French sources blame weather, lack of cavalry, assume civilisational superiority, ignore Russian skill.
Prussian historians underplayed Russia in 1813 for nationalist mythmaking.
Russian success due to: strategic knowledge of French limitations, coordination of cavalry, artillery, Cossacks, and promotion of young capable commanders.
“Tsarist myth”: Russian people united under the throne to defend sacred soil, but Alexander’s foreign policy also reflected strategic national interests (Poland, balance of power).
Taki, Forum – 1812: The War in Words
Main argument: Russian military culture combined European sophistication with traditional discipline to channel violence, limit civilian harm, and present Russia as civilized.
Key points:
Russian officers adopted codes of conduct and minimized destructive warfare.

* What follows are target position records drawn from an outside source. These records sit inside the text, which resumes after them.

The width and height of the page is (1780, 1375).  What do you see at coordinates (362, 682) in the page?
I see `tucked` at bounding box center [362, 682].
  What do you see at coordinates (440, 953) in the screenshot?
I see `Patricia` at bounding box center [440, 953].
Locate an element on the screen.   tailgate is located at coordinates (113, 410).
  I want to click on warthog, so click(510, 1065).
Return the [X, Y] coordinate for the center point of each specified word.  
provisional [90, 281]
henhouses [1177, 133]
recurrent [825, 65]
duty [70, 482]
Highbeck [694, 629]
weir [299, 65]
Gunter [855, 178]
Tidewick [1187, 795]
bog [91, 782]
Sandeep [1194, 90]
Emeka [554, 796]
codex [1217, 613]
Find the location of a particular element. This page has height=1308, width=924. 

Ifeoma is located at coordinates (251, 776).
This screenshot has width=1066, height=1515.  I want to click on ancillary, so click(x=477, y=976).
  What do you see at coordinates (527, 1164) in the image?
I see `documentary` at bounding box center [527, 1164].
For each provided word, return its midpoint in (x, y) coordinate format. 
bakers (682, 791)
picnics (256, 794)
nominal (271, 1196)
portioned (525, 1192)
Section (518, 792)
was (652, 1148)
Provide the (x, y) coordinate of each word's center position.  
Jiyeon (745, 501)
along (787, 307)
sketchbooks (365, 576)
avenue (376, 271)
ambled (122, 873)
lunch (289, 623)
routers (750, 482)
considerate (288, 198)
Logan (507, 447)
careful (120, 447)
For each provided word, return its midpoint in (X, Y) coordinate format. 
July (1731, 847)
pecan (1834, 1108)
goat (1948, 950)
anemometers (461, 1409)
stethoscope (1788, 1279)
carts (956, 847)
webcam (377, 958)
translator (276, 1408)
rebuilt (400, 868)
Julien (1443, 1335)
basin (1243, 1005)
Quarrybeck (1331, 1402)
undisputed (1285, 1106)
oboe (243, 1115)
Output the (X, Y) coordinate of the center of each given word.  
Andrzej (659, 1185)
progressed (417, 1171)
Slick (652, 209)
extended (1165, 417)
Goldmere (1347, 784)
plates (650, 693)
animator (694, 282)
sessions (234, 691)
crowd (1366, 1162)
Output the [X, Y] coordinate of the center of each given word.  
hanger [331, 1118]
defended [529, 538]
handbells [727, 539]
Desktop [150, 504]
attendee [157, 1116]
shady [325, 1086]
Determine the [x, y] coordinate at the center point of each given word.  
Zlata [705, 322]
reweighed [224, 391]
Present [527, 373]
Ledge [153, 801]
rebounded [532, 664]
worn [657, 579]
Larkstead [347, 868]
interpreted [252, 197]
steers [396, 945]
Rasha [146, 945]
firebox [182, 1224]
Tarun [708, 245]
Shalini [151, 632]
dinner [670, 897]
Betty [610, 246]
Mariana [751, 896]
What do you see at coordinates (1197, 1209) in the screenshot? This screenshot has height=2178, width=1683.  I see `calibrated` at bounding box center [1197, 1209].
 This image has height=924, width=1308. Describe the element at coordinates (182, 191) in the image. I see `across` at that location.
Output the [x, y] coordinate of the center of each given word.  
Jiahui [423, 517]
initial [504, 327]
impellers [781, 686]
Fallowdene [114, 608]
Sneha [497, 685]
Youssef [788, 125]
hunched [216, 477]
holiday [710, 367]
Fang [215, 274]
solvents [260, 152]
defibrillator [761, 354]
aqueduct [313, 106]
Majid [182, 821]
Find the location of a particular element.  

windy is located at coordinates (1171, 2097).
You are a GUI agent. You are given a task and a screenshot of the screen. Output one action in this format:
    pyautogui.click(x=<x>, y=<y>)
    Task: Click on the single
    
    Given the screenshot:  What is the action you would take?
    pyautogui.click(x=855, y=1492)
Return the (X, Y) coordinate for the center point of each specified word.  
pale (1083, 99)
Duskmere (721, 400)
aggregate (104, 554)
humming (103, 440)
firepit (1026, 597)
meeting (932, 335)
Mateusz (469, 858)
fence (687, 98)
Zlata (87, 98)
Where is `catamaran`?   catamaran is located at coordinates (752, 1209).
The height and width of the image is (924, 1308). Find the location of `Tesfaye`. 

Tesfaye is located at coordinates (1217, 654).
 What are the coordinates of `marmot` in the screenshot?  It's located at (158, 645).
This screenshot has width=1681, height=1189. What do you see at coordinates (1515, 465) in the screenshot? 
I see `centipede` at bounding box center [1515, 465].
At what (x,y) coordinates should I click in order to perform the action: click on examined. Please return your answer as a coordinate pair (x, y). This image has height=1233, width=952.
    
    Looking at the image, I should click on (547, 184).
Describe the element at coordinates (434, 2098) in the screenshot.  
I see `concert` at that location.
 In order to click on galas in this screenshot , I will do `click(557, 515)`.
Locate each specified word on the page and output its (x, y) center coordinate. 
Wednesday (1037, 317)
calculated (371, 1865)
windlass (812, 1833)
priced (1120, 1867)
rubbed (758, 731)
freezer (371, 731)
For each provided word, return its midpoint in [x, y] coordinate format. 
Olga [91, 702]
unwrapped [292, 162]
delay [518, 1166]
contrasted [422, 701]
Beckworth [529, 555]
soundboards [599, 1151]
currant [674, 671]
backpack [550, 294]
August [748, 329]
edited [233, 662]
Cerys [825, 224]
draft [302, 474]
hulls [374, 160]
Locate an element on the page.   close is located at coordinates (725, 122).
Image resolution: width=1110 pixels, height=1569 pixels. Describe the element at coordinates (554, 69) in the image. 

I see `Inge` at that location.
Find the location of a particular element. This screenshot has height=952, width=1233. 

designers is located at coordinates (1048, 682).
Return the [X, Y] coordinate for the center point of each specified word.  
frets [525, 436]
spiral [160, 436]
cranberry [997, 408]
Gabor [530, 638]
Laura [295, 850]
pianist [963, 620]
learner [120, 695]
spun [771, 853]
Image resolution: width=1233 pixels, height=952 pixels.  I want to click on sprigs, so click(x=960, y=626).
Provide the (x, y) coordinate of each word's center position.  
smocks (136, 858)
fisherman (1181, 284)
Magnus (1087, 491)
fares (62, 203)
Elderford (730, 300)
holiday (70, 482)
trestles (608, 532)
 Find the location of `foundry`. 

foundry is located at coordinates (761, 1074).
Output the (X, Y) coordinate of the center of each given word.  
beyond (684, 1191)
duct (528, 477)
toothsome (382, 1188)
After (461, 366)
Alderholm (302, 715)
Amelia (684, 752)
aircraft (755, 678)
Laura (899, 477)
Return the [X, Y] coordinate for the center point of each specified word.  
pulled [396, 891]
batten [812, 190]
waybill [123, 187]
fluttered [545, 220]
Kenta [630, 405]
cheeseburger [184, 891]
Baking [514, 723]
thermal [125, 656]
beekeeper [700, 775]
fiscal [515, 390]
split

Education & experience from Seven Years’ War → improved officer corps, reduced elite/line regiment gap.
Officers condemned extreme violence by troops (including Cossacks) → sophisticated maneuvering.
Civilizing process recognized by Ottomans; memoirs show awareness of barbarity but attempt to frame violence as moral or justified.
War aesthetics: some Russians “sublimated” suffering, emphasizing heroic or sublime qualities of battle.
Martin, The Last War in Lace
Main argument: Wars like 1812 and WW1 reflect continuity in European martial culture, where war is both a personal, spiritual, and civilizational experience.
Key points:
Russian officers aestheticized battle and death → reinforced Europe’s perception of Russia as civilised.
Comparison to WW1: Western observers judged Russians using older stereotypes of barbarism, reinforced by foreign perception of Russian irregulars and extreme winter conditions.
Alexander I sought to create a Christian-based order (Holy Alliance), paralleling individual/spiritual experiences of soldiers with state aims.
Russian victories in 1812 combined civilising practices (officer control of troops, limiting atrocities) with effective use of harsh terrain and climate.